Graphs and visualization

A lot of the joy of digital humanities comes in handling our material in new ways, so that we see things we wouldn't have seen before. Quite literally.

Some of the most useful tools for DH work are graphing tools! Today we will look at the basics of what a graph is and how you might build one, both manually and programmatically, and then name the tools to look into if you want to know more.

Tools you'll need

So what can you do with graphs?

You can visualize relationships, networks, you name it.
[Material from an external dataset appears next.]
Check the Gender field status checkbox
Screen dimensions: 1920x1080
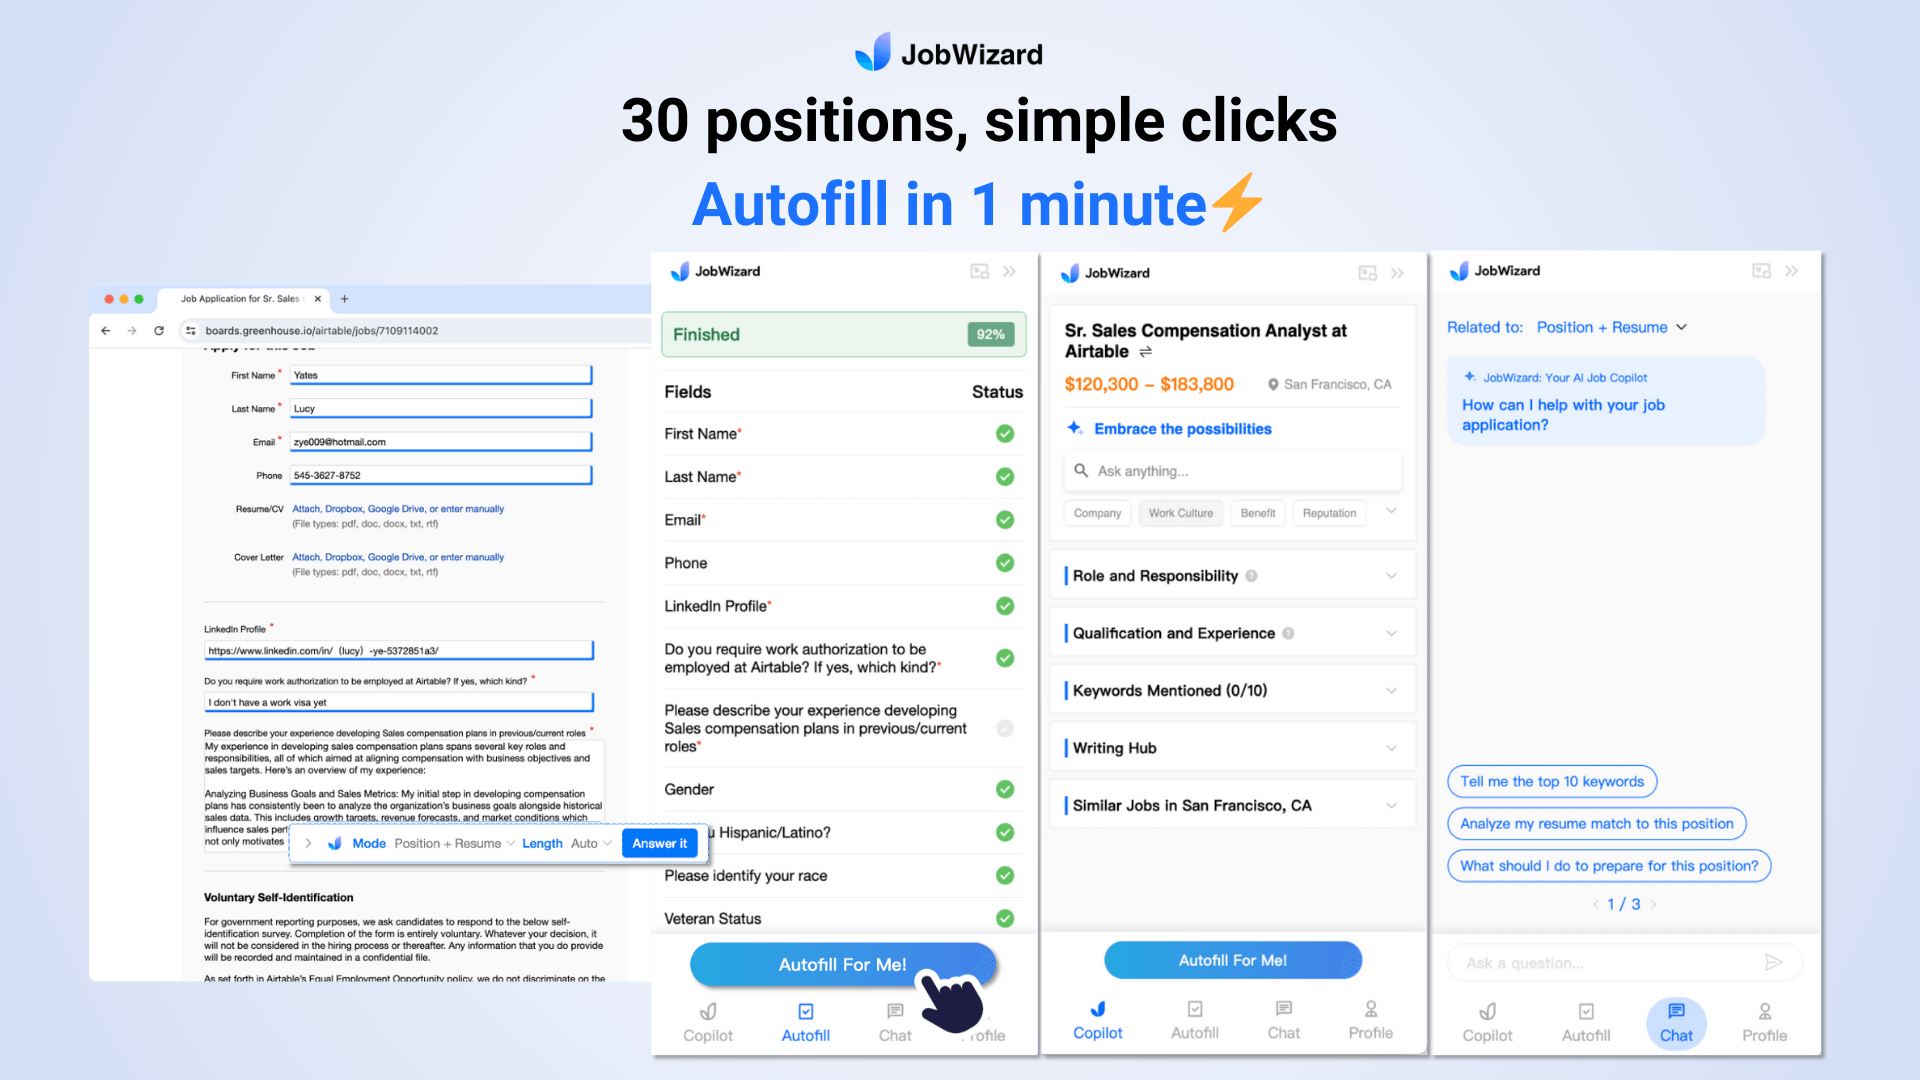[x=1004, y=787]
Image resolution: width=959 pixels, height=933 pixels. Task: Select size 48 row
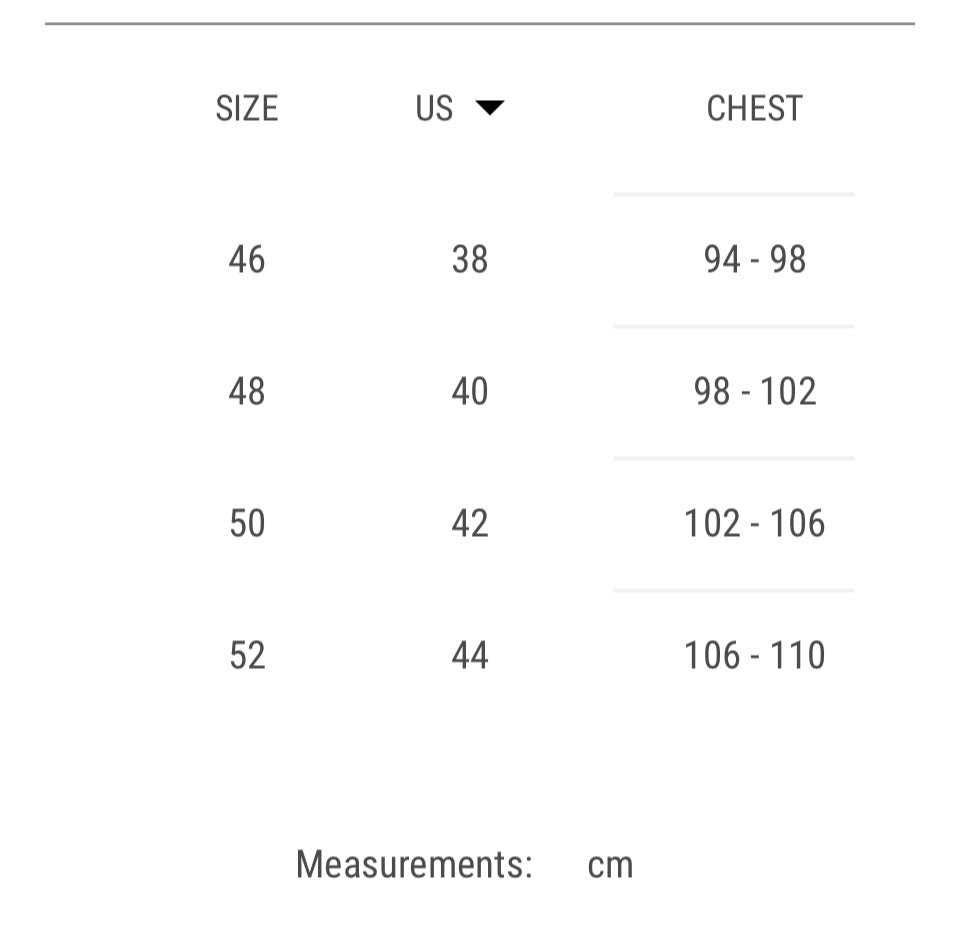245,391
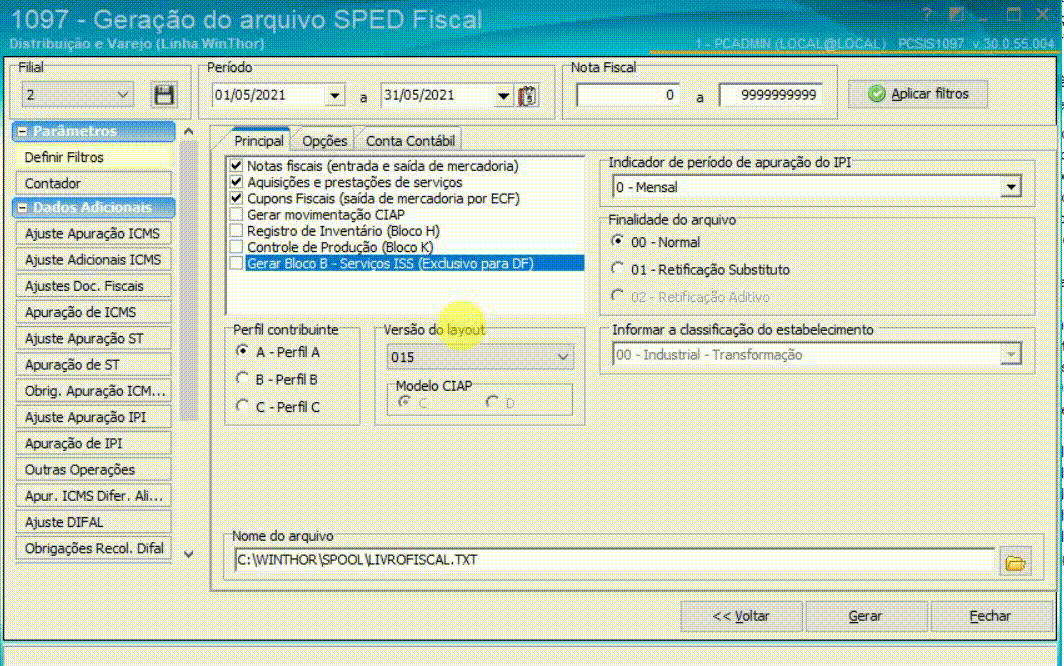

http://ckcc.huygens.knaw.nl/epistolarium/#

The DOT graph language

It's pretty easy to start building a graph, if you have the tools and a plain text editor. First you have to decide whether you want a directed or an undirected graph. If all the relationships you want to chart are symmetric and two-way (e.g. "these words appear together" or "these people corresponded", then it can be undirected. But if there is any asymmetry (e.g. in social networks - just because Tom is friends with Jane doesn't mean that Jane is friends with Tom!) then you want a directed graph.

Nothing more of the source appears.